I do understand that you are as yet unable to properly deal with your emotions – I’ve even been reading Toddler Calm. However some of your reactions are nothing short of baffling and I’d very much appreciate it if you could dial down the drama a touch. Could I perhaps suggest that say, for at least 10 minutes of every day, you don’t behave like a complete ass?
Thanks for your note, and for bumming me out right before dinner – how sensible of you – please enjoy the fallout. With regards to your suggestion, I know it is hard for you to understand after years of suppressing your feelings, but actually, if you’d gotten past page 5 of Toddler Calm, you would have seen that all I’m doing is embracing each moment and emotion – society has not yet conditioned me to its ban on being open with my feelings. I see you are trying your best to do so though, bravo. I’ll be sure to be mindful of this next time you ask for a cuddle or try to make me laugh.
All the best,
I’m sorry to have caused further offence – I do not wish to condition your emotions at all – particularly not the good ones! I’m just not convinced that getting so upset over something arguably minor is good for you – I am of course only thinking of you. And also, that if we have to do this every day for the next year, I may actually lose my mind. Just saying…
Perhaps there is something I can do to make this apparently difficult process easier for you?
You want to make things easier for me, do you… really? Well for starters, perhaps stop being so whiny about every slight inconvenience to your day, then we might get somewhere. It’s not all about you, you know.

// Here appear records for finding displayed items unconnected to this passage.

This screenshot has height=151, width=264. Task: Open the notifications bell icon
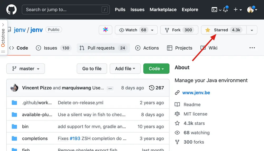(x=226, y=9)
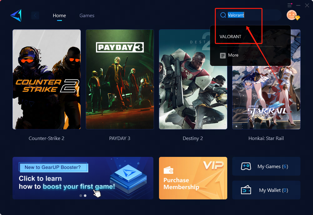Open the pumpkin user avatar profile
Screen dimensions: 313x215
coord(292,15)
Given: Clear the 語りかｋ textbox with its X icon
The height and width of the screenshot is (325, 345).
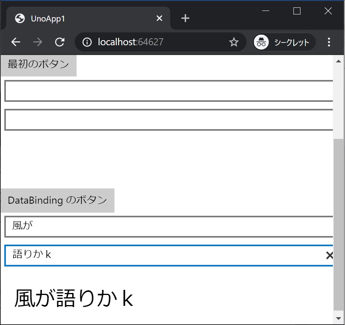Looking at the screenshot, I should [x=329, y=255].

‘Oh poor me, my tiny offspring is too much to handle, is it wine o’clock yet hahaha’
That was an impression of you by the way, in case it wasn’t clear.
FYI – you chose to have a child so as the saying goes ‘You’ve made your bed, now lie in it.’ Even though, we both know you never actually make the bed, like ever. Just saying…

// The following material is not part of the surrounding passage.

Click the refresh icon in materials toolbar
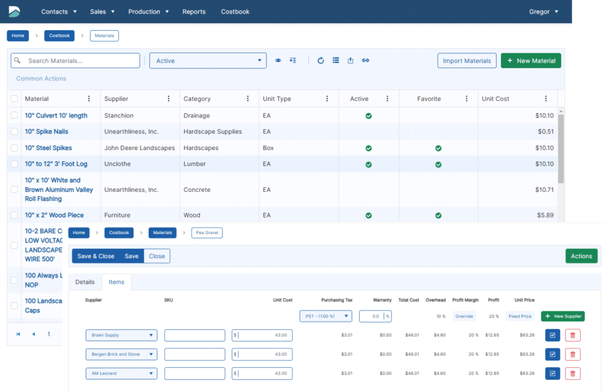The width and height of the screenshot is (606, 391). (321, 60)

OK, I think this is getting a little out of hand. For what it’s worth, I am well aware – believe me – that it’s not all about me. In fact, that’s something you may have actually picked up from my mutterings to you on occasion as you do have the tendency to lean towards self-absorption, not that I wish to start mud-slinging (in either a metaphorical or literal sense).
I did indeed choose to have you and don’t regret a moment. Except maybe that one involving leaking diarrhoea on my favourite pair of trousers but that’s pretty much it, honestly. I just hoped to make day-to-day activities, such as leaving the house, a little less fraught but I can see I am clearly wasting my breath.
Let’s forget I said anything – friends?
You’re good at forgetting things aren’t you? Is this some weird grown-up thing that, whilst clearly being a fault, is sold as a positive in order to make you feel better about your failing mind? Well, if it’s what you need to do then go right ahead, I won’t stop you. But what I will say is this: if you keep ‘forgetting’ not to offend me then I can’t be responsible for my actions. In fact, I can’t anyway, can I? That’s all down to you and your “parenting skills” isn’t it? Joy!
On a completely unrelated note, shall we go shopping and browse expensive crockery again? Do something we both enjoy?
Um, do you want to go to soft play? Is that what you’re getting at?
If that’s what you want, soft play is fine with me. Like I keep intimating – I’m all about reason and compromise.
Come fetch my coat then please. No, actually not my coat, no, no. Anything but my coat.